His constant endeavor to establish jazz studies in Munich as an independent university subject initially failed, despite top-class support, due to objections from the Ministry of Finance. It was only when Martin Maria Krüger took over from Peter Jona Korn as director of the Richard Strauss Conservatory in 1987 that the course for a jazz course in Munich was positive. Jazz was introduced as a major in October 1991. This also included the establishment of a new department, which Kurt Maas initially headed on an interim basis and from 1995 until his retirement in 2008. He designed the entire range of courses for jazz and was able to meet numerous well-known colleagues, B. Leszek Zadlo , Leonid Chizhik , Claus Reichstaller , Paulo Cardoso , Tizian Jost , Peter O'Mara , Hermann Breuer and Thomas Zoller . The jazz department has been headed by Claus Reichstaller since the Richard Strauss Conservatory was incorporated into the Munich University of Music and Theater in 2008.

Entrepreneurial activities

In 1969 Lawrence Berk , the founder of Berklee College in Boston , Maas offered to market the publishing works of Berklee College in Germany. American sheet music, especially big band arrangements, were not available in Germany at the time. The increasing demand for these notes led to the founding of the Kurt Maas sheet music distribution company, which was able to steadily expand its range over the course of time and establish the alle-oten.de brand with the entry into online trading. Furthermore, Kurt Maas founded the company Amadeus Music Software together with Wolfgang Hamann in 1980, which developed one of the first music notation programs .

Other activities

Kurt Maas worked for many years as a studio musician and composer in addition to his teaching activities. He wrote and played music for a number of RW Fassbinder films , composed trailers for documentary and TV films ( Bayern-Kini ), worked for over a decade as a stage musician at the Residenztheater in Munich and at the Münchner Kammerspiele , and wrote various stage music (including for Gerhard Loew ) and a number of compositions and arrangements for big band (including for Max Greger , Hugo Strasser , Erwin Lehn ) as well as for combo and choir.

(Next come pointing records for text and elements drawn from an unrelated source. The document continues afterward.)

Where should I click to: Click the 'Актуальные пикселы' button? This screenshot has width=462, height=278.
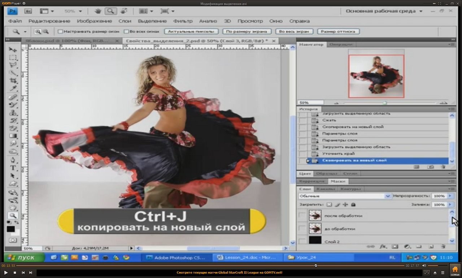[191, 32]
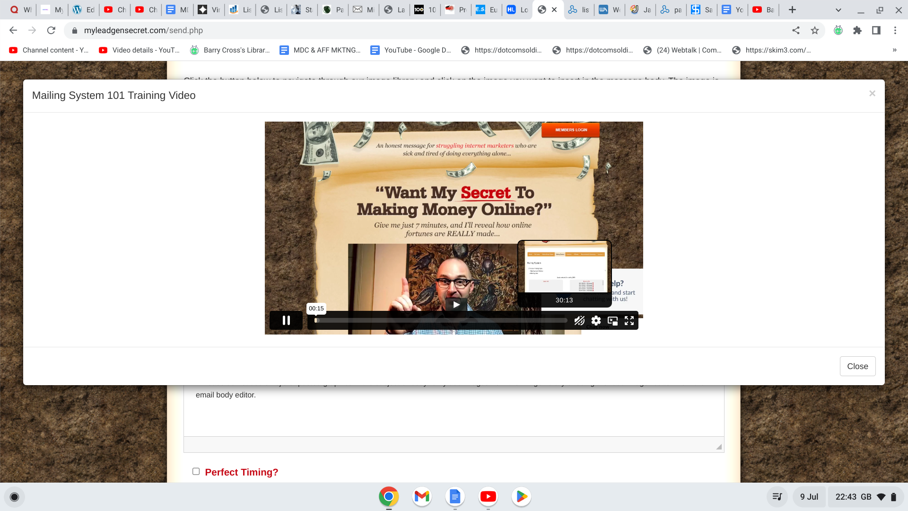This screenshot has width=908, height=511.
Task: Toggle fullscreen on the video player
Action: 629,320
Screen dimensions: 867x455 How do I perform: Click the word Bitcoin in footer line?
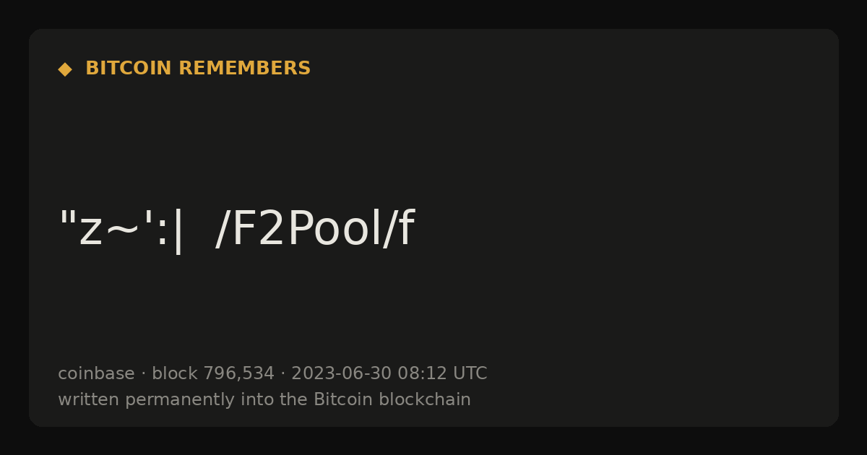point(343,400)
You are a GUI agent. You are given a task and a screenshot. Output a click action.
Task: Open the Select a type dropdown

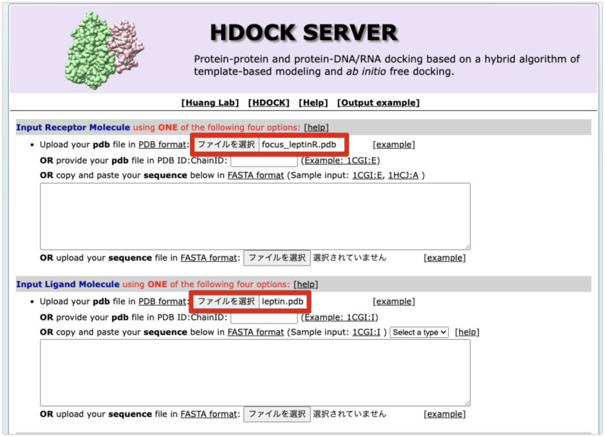[x=419, y=332]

There were also publications on jazz harmony theory ( The musical sentence ) and rhythm / phrasing ( 1000 rhythm patterns ). In addition, he gave numerous master classes and directed the jazz ensemble of the Bavarian Youth Accordion Orchestra. Maas was also a sought-after juror in the Bavarian Music Council.

Private

Kurt Maas has a son and three sons and a daughter from his second marriage from his first marriage. Until his death he lived in Pöcking on Lake Starnberg .

Kurt Maas Jazz Award

In 2013 , the Jazz Institute of the University of Music and Theater Munich presented the Kurt Maas Jazz Award for the first time in memory of Kurt Maas . The award serves to promote young, talented jazz musicians from the Jazz Institute and is donated every two years by Camilo Dornier, a Berklee graduate and former student of Kurt Maas. The 2013 winners were Matthias Lindermayr ( trumpet ), Martin Seitz ( saxophone ) and Andreas Unterreiner (trumpet). At the award winners' concert, u. a. Abe Laboriel , Dusko Goykovich and Leonid Chizhik . The main prize is a five-week study visit to the Berklee College of Music in Boston . The second prize is associated with a performance in the nightclub of the Bayerischer Hof, the third prize consists of a course at an international jazz academy.

Works (selection)

  • 1984: 1000 rhythm patterns: With jazz phrasing
  • 1986: Swing Sweetly
  • 1989: Nice & Sweet
  • 1991: 3 count 4
  • 1992: Drive In
  • 1994: Double Trouble

Web links

Individual evidence

  1. ^ Obituary of the Munich University of Music and Theater , accessed on April 11, 2014.
  2. Kurt Maas: Jazz musician, teacher and entrepreneur at jazz.musikhochschule-muenchen.de, accessed on April 17, 2014.
  3. ^ History of the Jazz Department , accessed April 11, 2014.
  4. ^ History of the mailing of sheet music , accessed on April 11, 2014.
  5. ^ Winner of the Kurt Maas Jazz Award , accessed on April 11, 2014.